■ Exercise directions
From the items below, please pick out every line containing the word "dropdown" and copy each one.

(Element lookup records)
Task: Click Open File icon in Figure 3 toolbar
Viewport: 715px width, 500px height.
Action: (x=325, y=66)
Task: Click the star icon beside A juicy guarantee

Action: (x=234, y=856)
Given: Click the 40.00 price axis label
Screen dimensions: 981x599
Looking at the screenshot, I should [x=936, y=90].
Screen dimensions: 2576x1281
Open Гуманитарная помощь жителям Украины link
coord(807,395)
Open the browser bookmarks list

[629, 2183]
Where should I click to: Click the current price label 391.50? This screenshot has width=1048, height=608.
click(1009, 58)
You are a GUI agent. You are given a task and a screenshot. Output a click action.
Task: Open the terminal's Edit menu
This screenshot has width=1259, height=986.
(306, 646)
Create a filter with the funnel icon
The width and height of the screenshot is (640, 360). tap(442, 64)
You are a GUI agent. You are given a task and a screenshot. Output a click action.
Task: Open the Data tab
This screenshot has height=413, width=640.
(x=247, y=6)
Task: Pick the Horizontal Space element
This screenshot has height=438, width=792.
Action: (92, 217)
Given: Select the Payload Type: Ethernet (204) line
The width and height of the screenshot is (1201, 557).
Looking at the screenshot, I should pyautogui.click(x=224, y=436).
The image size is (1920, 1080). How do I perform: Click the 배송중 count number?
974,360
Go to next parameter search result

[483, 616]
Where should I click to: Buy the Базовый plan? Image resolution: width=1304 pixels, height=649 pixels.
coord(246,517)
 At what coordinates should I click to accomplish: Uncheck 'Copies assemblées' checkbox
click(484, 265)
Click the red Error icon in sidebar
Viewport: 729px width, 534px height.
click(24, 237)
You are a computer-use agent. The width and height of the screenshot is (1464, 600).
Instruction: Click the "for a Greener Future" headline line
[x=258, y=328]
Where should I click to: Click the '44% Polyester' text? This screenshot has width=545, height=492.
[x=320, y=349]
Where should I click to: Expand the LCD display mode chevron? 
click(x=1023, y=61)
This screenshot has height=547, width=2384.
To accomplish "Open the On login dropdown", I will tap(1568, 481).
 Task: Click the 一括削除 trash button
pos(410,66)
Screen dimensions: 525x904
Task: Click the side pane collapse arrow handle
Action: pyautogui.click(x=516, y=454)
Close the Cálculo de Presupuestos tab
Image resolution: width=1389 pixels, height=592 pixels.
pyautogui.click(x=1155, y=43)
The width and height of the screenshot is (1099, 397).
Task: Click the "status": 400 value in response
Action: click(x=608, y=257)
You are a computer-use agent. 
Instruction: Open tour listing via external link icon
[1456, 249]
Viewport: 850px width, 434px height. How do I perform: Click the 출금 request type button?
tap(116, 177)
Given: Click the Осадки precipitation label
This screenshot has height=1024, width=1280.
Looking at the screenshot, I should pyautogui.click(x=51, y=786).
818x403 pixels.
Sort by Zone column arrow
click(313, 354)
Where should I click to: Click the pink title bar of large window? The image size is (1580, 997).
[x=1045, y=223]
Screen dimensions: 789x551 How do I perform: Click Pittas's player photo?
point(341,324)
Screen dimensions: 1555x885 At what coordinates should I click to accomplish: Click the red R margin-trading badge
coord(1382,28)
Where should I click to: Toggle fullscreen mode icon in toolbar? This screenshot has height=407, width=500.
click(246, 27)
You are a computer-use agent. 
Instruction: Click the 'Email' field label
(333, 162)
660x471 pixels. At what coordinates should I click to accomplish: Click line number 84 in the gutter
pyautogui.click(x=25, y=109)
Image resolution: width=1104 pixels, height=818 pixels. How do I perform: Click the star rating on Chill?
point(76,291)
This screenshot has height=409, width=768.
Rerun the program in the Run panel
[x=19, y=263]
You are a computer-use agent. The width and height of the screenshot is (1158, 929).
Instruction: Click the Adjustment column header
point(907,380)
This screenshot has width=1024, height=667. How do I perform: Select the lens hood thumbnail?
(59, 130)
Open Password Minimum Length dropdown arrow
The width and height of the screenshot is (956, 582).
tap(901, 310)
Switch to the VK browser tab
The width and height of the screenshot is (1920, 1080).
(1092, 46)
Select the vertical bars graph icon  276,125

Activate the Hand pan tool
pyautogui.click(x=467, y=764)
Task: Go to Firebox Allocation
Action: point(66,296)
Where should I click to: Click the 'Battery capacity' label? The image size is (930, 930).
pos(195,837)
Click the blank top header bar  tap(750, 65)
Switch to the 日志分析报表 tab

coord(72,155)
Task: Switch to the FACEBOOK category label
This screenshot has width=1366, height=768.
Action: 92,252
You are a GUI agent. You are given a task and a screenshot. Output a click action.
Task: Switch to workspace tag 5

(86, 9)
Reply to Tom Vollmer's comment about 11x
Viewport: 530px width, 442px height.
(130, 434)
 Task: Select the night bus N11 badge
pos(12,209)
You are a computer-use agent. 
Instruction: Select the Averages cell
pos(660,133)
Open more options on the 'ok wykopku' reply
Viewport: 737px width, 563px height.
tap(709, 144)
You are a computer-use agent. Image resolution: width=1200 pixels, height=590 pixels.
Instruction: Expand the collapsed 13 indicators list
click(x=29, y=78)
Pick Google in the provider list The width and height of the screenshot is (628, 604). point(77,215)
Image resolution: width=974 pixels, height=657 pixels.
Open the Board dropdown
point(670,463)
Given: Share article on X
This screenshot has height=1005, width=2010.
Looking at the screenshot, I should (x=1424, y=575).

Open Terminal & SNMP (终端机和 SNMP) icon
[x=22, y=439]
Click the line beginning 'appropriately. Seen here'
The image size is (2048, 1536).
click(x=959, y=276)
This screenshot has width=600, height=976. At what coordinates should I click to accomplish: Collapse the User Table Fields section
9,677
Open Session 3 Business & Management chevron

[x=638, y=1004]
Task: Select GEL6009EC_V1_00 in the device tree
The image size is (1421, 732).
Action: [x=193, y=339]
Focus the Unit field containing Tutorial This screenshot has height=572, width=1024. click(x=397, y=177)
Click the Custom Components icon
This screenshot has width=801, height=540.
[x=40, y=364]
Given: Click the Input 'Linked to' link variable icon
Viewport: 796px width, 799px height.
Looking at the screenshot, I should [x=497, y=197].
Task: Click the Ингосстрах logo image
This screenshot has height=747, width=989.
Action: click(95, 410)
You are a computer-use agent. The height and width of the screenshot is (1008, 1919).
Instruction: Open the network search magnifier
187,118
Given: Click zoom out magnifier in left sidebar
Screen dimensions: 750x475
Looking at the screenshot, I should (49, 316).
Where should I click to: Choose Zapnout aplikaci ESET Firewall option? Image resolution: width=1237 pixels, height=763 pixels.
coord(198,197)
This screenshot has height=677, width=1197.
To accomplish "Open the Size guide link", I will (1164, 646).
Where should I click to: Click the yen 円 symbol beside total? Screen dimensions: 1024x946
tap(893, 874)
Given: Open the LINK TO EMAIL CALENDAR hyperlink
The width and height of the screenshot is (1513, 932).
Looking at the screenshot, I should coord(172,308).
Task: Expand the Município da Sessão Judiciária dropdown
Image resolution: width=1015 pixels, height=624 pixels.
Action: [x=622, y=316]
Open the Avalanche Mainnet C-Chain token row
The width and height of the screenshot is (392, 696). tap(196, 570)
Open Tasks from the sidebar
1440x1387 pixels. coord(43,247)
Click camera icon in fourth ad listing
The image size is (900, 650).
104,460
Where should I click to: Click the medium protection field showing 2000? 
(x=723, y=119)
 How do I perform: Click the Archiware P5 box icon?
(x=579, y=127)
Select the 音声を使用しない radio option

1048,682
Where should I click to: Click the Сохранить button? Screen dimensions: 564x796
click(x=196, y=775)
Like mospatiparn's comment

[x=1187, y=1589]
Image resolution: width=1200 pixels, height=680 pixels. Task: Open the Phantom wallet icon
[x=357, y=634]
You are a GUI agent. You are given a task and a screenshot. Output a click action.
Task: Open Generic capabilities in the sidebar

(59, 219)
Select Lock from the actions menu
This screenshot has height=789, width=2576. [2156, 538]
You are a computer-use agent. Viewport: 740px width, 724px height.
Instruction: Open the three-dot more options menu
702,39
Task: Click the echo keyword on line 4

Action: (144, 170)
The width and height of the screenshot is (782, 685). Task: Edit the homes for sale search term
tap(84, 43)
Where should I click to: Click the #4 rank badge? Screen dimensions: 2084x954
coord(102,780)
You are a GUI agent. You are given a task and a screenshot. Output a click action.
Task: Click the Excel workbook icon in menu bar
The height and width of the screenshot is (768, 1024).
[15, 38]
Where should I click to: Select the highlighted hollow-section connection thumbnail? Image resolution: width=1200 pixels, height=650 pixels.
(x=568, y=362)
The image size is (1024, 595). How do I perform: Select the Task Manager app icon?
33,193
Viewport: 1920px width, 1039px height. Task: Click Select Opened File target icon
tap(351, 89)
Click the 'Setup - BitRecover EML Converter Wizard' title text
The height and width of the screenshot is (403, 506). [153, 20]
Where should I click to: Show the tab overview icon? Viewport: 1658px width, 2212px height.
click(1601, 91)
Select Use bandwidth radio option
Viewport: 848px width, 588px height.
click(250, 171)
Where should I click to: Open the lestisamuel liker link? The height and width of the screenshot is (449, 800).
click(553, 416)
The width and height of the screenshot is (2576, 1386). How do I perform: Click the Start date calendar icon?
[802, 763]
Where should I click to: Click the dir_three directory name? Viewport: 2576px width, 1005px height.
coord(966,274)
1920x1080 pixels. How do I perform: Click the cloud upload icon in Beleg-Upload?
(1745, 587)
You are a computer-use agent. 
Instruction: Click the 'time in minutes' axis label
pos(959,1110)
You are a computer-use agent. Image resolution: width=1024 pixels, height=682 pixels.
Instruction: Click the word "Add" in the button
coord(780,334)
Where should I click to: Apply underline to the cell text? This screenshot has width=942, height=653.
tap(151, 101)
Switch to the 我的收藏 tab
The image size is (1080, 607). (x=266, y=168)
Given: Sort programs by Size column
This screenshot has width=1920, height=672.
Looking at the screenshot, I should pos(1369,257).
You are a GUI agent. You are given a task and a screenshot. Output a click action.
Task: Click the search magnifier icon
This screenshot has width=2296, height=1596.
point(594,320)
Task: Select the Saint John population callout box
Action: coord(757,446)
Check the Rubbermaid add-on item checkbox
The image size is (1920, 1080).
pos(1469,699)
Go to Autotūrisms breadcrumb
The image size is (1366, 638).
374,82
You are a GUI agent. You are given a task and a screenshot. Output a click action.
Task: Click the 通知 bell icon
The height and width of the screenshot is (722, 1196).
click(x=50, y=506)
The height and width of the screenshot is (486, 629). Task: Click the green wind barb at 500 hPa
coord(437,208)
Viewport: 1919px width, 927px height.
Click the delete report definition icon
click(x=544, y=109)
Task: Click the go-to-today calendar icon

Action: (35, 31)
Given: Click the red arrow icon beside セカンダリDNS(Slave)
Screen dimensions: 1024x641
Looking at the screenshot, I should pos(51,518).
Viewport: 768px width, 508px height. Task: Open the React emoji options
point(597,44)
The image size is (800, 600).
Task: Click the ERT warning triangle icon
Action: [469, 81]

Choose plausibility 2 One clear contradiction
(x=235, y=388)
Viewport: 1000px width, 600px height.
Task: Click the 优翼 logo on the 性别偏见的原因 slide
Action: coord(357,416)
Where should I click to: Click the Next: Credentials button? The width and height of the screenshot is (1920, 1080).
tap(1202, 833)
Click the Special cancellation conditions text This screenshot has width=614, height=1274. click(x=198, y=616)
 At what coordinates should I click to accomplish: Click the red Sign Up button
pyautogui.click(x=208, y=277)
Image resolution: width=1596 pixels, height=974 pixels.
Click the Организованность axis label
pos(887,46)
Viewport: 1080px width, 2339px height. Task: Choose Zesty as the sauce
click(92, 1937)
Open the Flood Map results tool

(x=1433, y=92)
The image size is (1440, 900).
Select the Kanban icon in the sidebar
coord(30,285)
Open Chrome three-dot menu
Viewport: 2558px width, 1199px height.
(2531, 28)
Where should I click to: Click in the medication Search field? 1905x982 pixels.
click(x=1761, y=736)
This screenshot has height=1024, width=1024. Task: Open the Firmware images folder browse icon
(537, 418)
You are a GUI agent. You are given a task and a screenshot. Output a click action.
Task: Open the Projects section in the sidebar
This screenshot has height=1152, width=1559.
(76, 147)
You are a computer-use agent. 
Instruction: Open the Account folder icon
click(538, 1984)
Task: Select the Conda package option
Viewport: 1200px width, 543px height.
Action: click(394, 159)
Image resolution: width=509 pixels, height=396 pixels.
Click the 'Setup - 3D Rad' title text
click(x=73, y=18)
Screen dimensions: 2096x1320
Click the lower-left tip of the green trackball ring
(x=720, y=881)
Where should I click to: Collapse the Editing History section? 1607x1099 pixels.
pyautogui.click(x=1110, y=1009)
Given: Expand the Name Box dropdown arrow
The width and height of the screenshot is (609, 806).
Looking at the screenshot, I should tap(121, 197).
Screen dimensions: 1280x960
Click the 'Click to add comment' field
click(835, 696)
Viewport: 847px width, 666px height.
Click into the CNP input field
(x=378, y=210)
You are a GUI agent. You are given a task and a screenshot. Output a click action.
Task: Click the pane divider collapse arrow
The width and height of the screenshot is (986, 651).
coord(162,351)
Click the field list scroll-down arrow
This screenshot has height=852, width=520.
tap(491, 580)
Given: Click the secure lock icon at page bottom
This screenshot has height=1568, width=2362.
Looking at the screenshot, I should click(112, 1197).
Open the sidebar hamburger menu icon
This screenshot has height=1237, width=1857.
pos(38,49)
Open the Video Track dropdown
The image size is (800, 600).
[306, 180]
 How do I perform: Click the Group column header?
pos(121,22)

■ Full output
To accomplish "Open the On login dropdown", I will tap(1568, 481).
Open Password Minimum Length dropdown arrow
Open the Board dropdown
Task: Expand the Município da Sessão Judiciária dropdown
Given: Expand the Name Box dropdown arrow
Open the Video Track dropdown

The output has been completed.